Well, with the 30 day return policy I can understand your quandary. OTOH if you think going with the F6 is going to satisfy 'upgraditis', I'd say don't bet on it. There's always something else/ better/ new/ different to spend money on, and one thing you touched on is the importance of a good fitting bike.

You've experienced what riding ill fitting bike is like, so if your F75 suites your anatomy and intended purposes (and I suspect it does both), I still think there's an argument for keeping your bike for a couple of years, maybe upgrading the wheelset (and tires, if yours are low buck). New, lighter wheels will make your bike feel more responsive/ agile and high quality tires will add to your comfort (Conti GP4000's are excellent, IMHO), so you have some options.


----------



## baz69

thanks yes this was my other option keep the f75 as you say and look at upgrading wheels ,which wheels would be a good upgrade it comes with mavic cpx rims and i think felts own hubs and spokes it is a basic type training wheel,i have seen fulcrum 5, and easton aero 5, also mavic aksium not sure if these would be light enough


----------



## PJ352

baz69 said:


> thanks yes this was my other option keep the f75 as you say and look at upgrading wheels ,which wheels would be a good upgrade it comes with mavic cpx rims and i think felts own hubs and spokes it is a basic type training wheel,i have seen fulcrum 5, and easton aero 5, also mavic aksium not sure if these would be light enough


If you're contemplating a wheelset upgrade, consider things like total rider weight (you, the bike, etc.), your road conditions and style of riding (MTB'ers tend to ride 'lighter' than some dedicated roadies). 

BWW (link below) has a buyers guide, a good rep and pretty nice wheelsets for the money, but there are other choices.
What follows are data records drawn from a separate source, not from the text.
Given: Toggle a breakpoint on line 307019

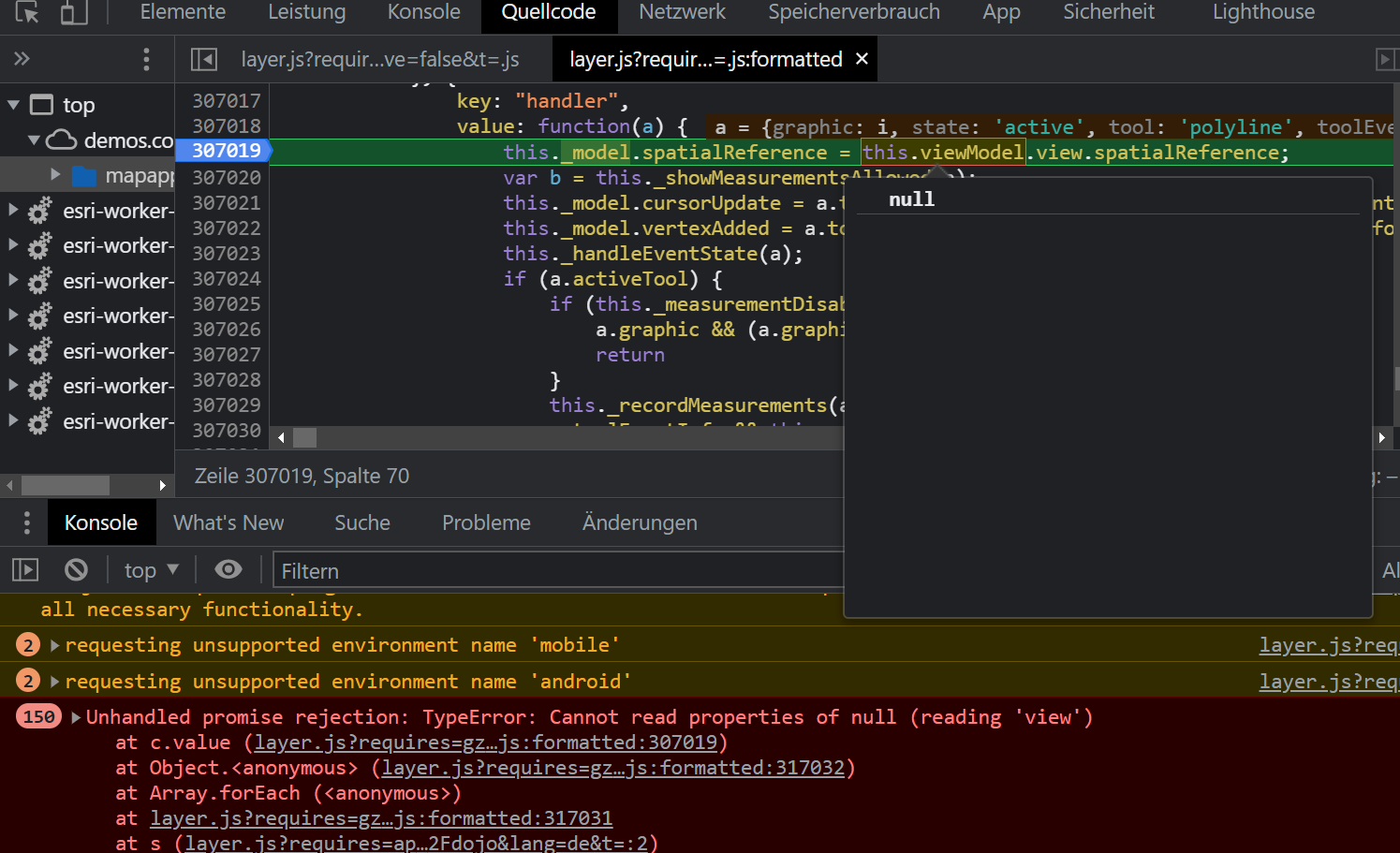Looking at the screenshot, I should tap(223, 151).
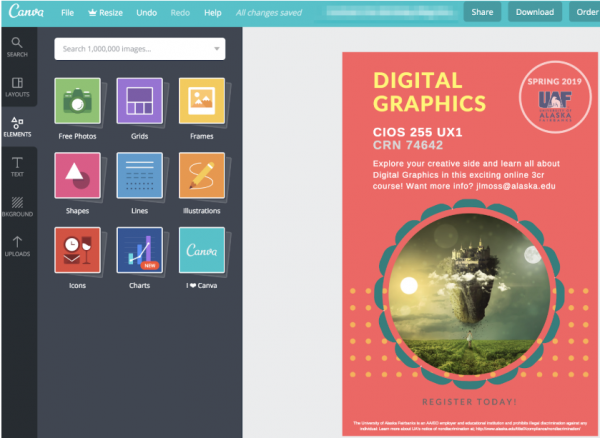Expand the image search dropdown arrow
The height and width of the screenshot is (438, 600).
(x=218, y=48)
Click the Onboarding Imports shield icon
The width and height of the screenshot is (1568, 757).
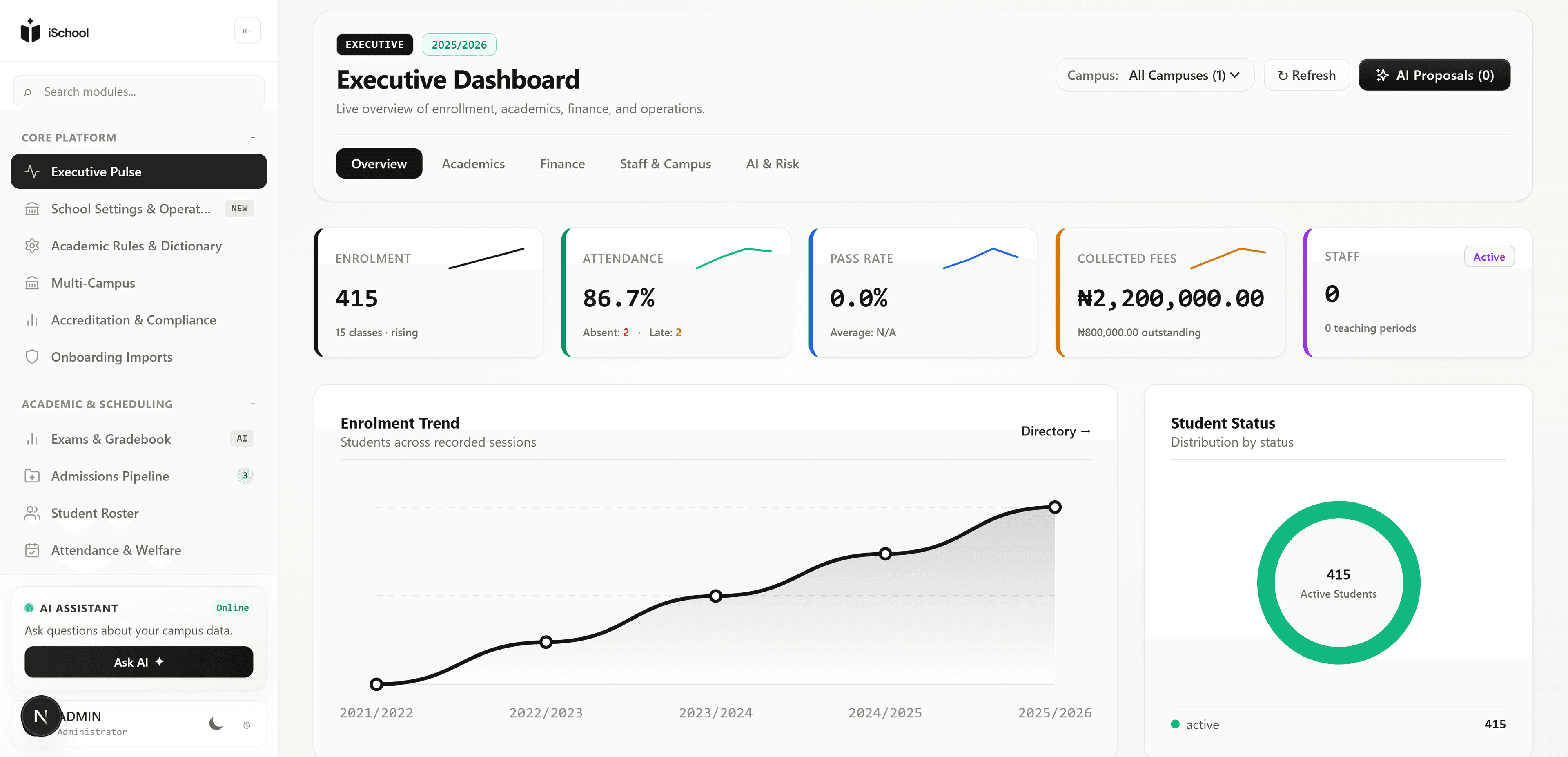click(x=32, y=357)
Of the ones you mentioned, I have no firsthand experience with those specific Easton's, but their EA-70's (and up) are nice. IMO Fulcrum's are generally over priced and Aksium's wouldn't really be much of an upgrade.
Road - Road Wheel Buying Guide - Bicycle Wheel Warehouse


----------



## Mr. Clean

I've got a Z6, 2011 I believe, with the 105 group set. It's been a great platform. 100% good to go from day one, but the frame is awesome and of course the bike takes very well to upgrades. I've done crank, wheelset, levers, seat. The biggest difference was going from the CPX22/Vittoria 25 set to Easton EA90LTD rims and Krylion 23's. The Easton seem to be love or defective on the reviews but mine have been rock solid.
To me, carbon is better not only for performance but there's also the bling factor which is hard to resist.


----------



## mtnbkrboy

Hey ! Found an f6 just sitting in a bike shop as a coat hanger, been riding it all spring.. apex shifts quick steering is twichy , becarful wiping ur nose on a steep hill on a chilly spring morning..... Climbs like a mountain goat.. Lacks on the flats my old caad was or seemed to be faster... Or am I just getting older ???


----------



## Donn12

If you are thinking about carbon now do it while you can. If not that little voice will whisper to you periodically until you upgrade. If you go with carbon now it will be much less expense than doing it later. also if you can go with rival or 105 11speed that will be another big upgrade out of the way. you don't have to but I think that level of group set is the best bang for the $. you would be able to upgrade the wheels at that point and have a very very nice bike.


----------